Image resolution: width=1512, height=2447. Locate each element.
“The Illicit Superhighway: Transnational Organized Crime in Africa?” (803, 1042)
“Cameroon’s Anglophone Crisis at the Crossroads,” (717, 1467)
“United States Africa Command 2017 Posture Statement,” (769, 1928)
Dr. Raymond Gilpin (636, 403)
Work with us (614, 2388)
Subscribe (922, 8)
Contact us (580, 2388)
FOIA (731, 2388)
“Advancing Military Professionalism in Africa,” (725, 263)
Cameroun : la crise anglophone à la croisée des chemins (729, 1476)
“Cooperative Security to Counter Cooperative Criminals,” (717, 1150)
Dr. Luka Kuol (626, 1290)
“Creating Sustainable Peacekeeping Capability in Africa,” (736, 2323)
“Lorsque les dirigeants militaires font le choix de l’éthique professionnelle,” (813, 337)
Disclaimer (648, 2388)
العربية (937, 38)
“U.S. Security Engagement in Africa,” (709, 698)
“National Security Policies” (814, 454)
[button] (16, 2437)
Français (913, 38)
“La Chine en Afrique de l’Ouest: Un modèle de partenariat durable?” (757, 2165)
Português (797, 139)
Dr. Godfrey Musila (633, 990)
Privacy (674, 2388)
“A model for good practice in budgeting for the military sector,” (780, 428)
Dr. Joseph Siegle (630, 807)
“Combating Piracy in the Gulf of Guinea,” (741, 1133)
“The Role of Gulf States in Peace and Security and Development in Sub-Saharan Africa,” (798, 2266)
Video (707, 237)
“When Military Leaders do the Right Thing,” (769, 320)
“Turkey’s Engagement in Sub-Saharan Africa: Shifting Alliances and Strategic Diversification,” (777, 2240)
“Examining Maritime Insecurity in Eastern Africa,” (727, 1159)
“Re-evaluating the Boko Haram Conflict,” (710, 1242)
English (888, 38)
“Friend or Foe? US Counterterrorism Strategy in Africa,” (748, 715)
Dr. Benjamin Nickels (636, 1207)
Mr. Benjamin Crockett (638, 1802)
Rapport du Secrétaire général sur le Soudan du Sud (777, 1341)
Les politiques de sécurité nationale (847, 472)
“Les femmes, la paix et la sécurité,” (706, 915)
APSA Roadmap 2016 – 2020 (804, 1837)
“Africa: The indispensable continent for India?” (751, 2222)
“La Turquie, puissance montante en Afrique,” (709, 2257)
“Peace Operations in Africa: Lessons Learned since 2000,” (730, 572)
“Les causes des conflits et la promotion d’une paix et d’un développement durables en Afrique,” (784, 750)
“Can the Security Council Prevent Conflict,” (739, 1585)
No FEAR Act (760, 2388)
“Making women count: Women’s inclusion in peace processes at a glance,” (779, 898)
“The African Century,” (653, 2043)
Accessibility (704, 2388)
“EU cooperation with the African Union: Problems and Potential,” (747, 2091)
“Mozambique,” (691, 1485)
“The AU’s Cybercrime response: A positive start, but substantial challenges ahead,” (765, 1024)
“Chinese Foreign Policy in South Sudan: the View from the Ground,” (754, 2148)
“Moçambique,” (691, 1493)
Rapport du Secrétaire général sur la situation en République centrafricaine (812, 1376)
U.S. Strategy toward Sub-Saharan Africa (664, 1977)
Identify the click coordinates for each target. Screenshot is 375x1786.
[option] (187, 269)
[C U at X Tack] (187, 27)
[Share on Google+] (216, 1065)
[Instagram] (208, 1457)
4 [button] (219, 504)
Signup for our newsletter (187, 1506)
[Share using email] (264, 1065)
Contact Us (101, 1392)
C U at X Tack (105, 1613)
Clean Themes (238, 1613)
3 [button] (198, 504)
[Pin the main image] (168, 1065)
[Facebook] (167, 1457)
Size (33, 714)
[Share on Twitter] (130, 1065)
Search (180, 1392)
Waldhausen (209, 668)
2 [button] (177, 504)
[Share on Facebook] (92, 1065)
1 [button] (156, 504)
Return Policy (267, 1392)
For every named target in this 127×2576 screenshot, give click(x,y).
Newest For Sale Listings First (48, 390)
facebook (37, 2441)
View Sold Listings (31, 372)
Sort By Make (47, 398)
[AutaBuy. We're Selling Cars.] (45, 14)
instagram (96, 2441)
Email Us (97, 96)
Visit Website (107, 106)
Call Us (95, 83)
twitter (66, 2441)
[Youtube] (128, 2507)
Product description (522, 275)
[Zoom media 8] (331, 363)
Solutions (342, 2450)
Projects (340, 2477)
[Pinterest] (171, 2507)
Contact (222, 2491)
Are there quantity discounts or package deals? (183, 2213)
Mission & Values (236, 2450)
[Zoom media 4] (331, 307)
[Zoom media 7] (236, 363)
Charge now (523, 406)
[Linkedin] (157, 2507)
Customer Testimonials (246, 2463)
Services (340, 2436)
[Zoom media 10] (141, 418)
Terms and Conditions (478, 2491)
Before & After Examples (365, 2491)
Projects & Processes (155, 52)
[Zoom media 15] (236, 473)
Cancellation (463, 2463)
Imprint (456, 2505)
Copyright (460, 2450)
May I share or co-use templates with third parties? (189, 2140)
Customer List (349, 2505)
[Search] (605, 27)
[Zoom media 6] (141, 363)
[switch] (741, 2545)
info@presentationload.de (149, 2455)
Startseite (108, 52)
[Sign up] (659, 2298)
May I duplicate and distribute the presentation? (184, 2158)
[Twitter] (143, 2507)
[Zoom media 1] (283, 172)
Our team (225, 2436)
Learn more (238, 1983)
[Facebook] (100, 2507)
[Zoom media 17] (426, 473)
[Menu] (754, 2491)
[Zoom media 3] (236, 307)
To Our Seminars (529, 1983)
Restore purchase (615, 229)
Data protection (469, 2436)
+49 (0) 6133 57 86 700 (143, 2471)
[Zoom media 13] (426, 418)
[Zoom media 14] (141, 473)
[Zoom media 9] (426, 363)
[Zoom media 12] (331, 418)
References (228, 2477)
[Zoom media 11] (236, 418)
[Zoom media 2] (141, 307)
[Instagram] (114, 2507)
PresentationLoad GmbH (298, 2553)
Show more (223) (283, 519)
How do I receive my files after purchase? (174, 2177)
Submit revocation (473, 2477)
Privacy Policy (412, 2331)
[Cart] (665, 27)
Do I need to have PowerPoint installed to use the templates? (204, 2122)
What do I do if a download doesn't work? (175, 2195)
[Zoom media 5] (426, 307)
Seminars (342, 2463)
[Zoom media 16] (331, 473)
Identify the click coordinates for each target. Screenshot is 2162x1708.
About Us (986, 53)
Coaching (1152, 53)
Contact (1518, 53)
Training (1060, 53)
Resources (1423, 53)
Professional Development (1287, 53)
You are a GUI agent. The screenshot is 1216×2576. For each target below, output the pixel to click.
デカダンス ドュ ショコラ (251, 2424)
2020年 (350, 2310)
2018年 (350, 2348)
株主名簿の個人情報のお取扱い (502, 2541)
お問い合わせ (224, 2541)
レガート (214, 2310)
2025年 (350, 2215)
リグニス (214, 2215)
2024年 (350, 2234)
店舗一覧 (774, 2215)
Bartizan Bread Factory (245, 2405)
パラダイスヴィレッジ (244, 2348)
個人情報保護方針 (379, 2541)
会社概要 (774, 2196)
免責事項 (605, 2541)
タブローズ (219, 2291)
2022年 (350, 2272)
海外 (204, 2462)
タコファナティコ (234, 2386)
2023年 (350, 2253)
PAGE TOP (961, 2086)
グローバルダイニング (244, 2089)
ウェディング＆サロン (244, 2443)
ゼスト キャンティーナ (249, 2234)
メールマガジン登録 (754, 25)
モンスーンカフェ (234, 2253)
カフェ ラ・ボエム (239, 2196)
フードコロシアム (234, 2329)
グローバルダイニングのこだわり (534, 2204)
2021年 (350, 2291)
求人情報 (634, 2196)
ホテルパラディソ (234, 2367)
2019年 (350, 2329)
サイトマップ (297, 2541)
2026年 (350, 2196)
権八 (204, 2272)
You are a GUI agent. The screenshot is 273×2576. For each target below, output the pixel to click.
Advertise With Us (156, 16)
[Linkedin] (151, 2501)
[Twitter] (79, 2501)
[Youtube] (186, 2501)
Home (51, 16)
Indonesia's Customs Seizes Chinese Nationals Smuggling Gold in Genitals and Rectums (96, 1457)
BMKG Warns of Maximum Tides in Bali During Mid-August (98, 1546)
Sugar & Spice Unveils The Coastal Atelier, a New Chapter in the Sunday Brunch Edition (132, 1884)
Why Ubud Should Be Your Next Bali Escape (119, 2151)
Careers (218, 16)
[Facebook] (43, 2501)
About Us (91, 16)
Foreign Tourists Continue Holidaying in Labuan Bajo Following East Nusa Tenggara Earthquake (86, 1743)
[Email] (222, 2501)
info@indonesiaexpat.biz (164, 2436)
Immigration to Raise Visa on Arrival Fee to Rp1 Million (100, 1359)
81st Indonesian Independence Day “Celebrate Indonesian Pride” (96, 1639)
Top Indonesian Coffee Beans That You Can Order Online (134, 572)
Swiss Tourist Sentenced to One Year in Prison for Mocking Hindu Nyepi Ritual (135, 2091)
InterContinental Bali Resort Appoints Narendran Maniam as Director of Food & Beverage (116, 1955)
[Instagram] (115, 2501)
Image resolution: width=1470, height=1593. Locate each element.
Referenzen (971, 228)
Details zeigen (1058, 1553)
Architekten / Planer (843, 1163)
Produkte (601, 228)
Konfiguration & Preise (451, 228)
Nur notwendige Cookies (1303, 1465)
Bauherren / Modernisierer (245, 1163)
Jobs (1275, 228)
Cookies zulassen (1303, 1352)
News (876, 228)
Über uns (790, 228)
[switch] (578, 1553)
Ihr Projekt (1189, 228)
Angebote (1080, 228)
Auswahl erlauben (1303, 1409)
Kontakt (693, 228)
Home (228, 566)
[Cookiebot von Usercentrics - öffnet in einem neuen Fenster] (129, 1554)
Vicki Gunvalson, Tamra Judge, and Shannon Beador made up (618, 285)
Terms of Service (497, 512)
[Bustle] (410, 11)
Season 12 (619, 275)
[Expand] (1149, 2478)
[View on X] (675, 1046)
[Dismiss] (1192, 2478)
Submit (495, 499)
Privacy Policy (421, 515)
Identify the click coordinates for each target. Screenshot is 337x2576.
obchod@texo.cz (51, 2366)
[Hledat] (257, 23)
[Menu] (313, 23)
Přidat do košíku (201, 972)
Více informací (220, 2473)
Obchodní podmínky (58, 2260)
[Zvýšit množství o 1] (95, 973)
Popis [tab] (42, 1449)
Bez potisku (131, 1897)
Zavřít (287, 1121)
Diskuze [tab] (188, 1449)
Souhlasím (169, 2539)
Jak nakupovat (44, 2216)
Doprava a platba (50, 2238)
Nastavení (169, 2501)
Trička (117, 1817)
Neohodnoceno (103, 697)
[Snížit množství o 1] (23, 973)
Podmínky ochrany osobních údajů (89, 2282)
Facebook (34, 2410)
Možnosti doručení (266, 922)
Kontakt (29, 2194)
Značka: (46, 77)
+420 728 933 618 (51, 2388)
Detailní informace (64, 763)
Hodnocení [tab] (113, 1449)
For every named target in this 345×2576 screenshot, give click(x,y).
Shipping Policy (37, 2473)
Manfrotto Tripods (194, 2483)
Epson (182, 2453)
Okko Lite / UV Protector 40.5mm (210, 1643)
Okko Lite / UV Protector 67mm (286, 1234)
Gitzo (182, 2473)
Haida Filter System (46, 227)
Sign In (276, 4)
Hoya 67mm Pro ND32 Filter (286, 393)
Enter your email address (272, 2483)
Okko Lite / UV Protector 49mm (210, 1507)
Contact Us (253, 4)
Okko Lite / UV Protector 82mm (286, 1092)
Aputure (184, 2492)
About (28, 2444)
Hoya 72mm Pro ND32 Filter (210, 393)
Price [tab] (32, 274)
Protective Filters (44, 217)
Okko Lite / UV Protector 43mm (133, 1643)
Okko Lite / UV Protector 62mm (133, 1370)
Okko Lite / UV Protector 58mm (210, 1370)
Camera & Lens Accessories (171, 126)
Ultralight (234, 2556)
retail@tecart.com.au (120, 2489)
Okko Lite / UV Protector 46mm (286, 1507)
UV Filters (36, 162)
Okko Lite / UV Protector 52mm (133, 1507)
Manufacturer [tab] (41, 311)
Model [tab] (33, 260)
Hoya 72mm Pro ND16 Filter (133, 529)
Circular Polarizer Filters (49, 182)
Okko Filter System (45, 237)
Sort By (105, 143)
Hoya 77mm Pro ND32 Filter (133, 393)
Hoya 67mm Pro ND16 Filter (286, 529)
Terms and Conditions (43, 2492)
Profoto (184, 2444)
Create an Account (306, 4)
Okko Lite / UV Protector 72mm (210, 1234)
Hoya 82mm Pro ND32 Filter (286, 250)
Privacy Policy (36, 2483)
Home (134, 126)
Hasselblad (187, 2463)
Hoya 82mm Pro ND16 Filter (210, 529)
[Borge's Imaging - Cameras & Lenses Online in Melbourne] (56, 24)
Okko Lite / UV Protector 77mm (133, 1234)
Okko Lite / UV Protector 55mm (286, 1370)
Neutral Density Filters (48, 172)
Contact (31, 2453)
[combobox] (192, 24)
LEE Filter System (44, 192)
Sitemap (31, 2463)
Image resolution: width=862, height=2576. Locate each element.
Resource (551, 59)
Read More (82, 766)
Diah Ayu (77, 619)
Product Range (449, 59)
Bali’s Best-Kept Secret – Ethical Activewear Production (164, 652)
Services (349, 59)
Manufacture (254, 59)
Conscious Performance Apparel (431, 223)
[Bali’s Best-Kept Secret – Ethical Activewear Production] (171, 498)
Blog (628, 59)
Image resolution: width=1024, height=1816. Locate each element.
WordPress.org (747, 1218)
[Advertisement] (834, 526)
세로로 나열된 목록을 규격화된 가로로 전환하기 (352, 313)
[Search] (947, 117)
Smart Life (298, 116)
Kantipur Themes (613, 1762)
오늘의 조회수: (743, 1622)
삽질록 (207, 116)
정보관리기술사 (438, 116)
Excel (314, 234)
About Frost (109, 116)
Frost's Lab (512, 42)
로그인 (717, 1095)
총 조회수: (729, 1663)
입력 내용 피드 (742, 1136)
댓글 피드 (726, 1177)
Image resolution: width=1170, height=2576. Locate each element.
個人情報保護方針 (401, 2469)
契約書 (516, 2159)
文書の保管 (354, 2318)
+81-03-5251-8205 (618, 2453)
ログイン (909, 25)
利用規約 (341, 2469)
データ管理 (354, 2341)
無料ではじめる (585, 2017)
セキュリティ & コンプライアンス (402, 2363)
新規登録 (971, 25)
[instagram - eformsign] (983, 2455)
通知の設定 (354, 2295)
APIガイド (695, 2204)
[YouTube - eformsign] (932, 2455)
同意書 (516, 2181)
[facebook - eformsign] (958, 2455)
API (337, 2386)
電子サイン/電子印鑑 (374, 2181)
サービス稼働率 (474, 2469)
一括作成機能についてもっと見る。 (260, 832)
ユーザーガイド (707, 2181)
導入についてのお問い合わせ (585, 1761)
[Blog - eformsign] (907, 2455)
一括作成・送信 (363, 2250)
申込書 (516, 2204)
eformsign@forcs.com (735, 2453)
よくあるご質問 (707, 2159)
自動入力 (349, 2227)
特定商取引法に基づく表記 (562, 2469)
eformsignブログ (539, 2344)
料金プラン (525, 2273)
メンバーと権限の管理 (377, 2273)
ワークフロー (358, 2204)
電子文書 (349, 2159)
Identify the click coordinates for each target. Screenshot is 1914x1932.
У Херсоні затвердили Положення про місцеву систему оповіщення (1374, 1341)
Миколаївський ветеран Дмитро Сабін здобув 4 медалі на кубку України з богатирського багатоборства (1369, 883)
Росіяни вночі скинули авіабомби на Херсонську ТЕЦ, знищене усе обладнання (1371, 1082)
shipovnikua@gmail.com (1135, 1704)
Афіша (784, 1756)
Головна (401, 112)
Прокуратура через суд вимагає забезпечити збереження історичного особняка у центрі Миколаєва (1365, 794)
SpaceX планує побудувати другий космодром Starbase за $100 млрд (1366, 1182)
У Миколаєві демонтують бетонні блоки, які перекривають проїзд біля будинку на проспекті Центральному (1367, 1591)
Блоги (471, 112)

Work item:
Reprint exactly the lines above that start at the one with "Konfiguration & Preise (451, 228)" and end at the one with "Okko Lite / UV Protector 58mm (210, 1370)", keeping both and adding none.

Task answer:
Konfiguration & Preise (451, 228)
Nur notwendige Cookies (1303, 1465)
Bauherren / Modernisierer (245, 1163)
Jobs (1275, 228)
Cookies zulassen (1303, 1352)
News (876, 228)
Über uns (790, 228)
[switch] (578, 1553)
Ihr Projekt (1189, 228)
Angebote (1080, 228)
Auswahl erlauben (1303, 1409)
Kontakt (693, 228)
Home (228, 566)
[Cookiebot von Usercentrics - öffnet in einem neuen Fenster] (129, 1554)
Vicki Gunvalson, Tamra Judge, and Shannon Beador made up (618, 285)
Terms of Service (497, 512)
[Bustle] (410, 11)
Season 12 (619, 275)
[Expand] (1149, 2478)
[View on X] (675, 1046)
[Dismiss] (1192, 2478)
Submit (495, 499)
Privacy Policy (421, 515)
Identify the click coordinates for each target. Screenshot is 337x2576.
obchod@texo.cz (51, 2366)
[Hledat] (257, 23)
[Menu] (313, 23)
Přidat do košíku (201, 972)
Více informací (220, 2473)
Obchodní podmínky (58, 2260)
[Zvýšit množství o 1] (95, 973)
Popis [tab] (42, 1449)
Bez potisku (131, 1897)
Zavřít (287, 1121)
Diskuze [tab] (188, 1449)
Souhlasím (169, 2539)
Jak nakupovat (44, 2216)
Doprava a platba (50, 2238)
Nastavení (169, 2501)
Trička (117, 1817)
Neohodnoceno (103, 697)
[Snížit množství o 1] (23, 973)
Podmínky ochrany osobních údajů (89, 2282)
Facebook (34, 2410)
Možnosti doručení (266, 922)
Kontakt (29, 2194)
Značka: (46, 77)
+420 728 933 618 (51, 2388)
Detailní informace (64, 763)
Hodnocení [tab] (113, 1449)
For every named target in this 345×2576 screenshot, give click(x,y).
Shipping Policy (37, 2473)
Manfrotto Tripods (194, 2483)
Epson (182, 2453)
Okko Lite / UV Protector 40.5mm (210, 1643)
Okko Lite / UV Protector 67mm (286, 1234)
Gitzo (182, 2473)
Haida Filter System (46, 227)
Sign In (276, 4)
Hoya 67mm Pro ND32 Filter (286, 393)
Enter your email address (272, 2483)
Okko Lite / UV Protector 49mm (210, 1507)
Contact Us (253, 4)
Okko Lite / UV Protector 82mm (286, 1092)
Aputure (184, 2492)
About (28, 2444)
Hoya 72mm Pro ND32 Filter (210, 393)
Price [tab] (32, 274)
Protective Filters (44, 217)
Okko Lite / UV Protector 43mm (133, 1643)
Okko Lite / UV Protector 62mm (133, 1370)
Okko Lite / UV Protector 58mm (210, 1370)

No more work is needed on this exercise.